Nas décadas de 1990 e 2000, o Brasil viu recrudescer a violência e a miséria nos centros urbanos. O repertório do Teatro da Vertigem reflete essa degradação da vida, a desilusão, a certeza de que o inferno nem sempre são os outros.
O grupo, criado em 1992, em São Paulo, aborda questões relacionadas ao sagrado. Em seus espetáculos, dirigidos por Antônio Araújo, deparamos com humanos que deambulam entre a justiça divina e as injustiças terrenas.
O paraíso perdido (1992) partiu de pesquisa de linguagem corporal sobre os princípios da mecânica clássica, aplicados ao movimento do ator, e resultou na parábola do Anjo Caído. O roteiro de Sérgio de Carvalho, que mais tarde seria fundador da Companhia do Latão, emergiu do processo colaborativo. Por meio dessa prática, são levadas em conta todas as proposições dos criadores envolvidos, sem a hierarquia enfática do diretor ou a submissão incondicional ao texto.

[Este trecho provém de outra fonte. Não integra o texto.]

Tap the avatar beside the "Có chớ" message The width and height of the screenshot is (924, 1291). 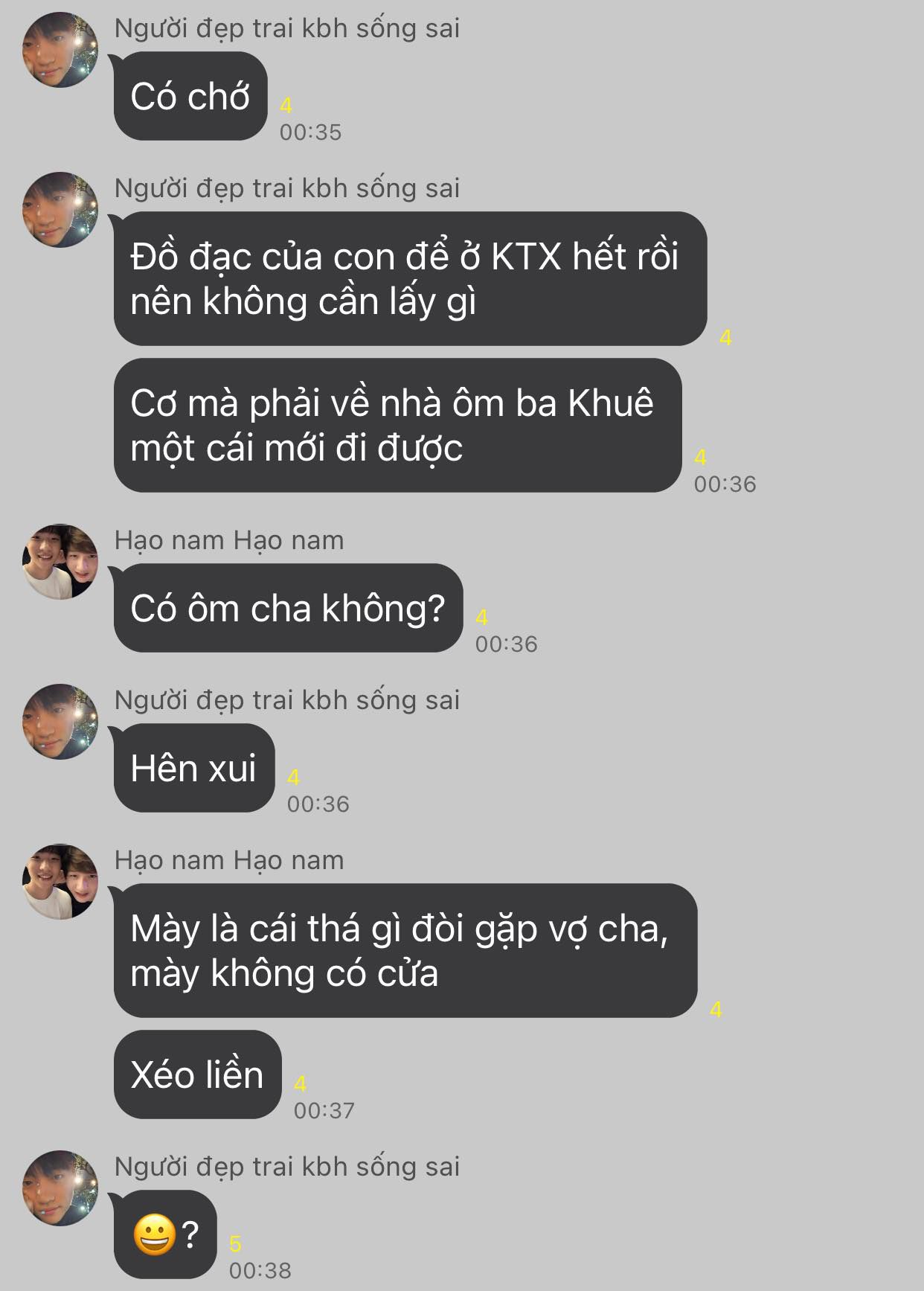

Adotada pelo Vertigem, a perspectiva colaborativa é semelhante à chamada criação coletiva, em voga no Brasil sobretudo nos anos 1970. A característica mais difundida do grupo é encenar peças em espaços não convencionais. Sua primeira produção ocupou uma igreja, o que ampliou os sentidos do texto e reafirmou uma estética visual.
O espetáculo seguinte, O livro de Jó (1995), perscruta a dor em tempos de Aids. Na dramaturgia de Luís Alberto de Abreu, o personagem bíblico do título é submetido a todo tipo de provação. O público acompanha o périplo pelo interior de um hospital desativado, em meio ao éter, ao mercurocromo e ao peso da crença.
Em Apocalipse 1,11, que se passa num presídio desativado, a realidade invade a cena na remissão explícita ao massacre de 111 detentos no Carandiru, casa de detenção paulista, em 1992, justamente o ano de origem do grupo. A dramaturgia de Fernando Bonassi flagra o personagem bíblico João em busca da “cidade santa”, Nova Jerusalém, e no meio do caminho testemunha o duelo entre a lei de Deus e a lei dos homens.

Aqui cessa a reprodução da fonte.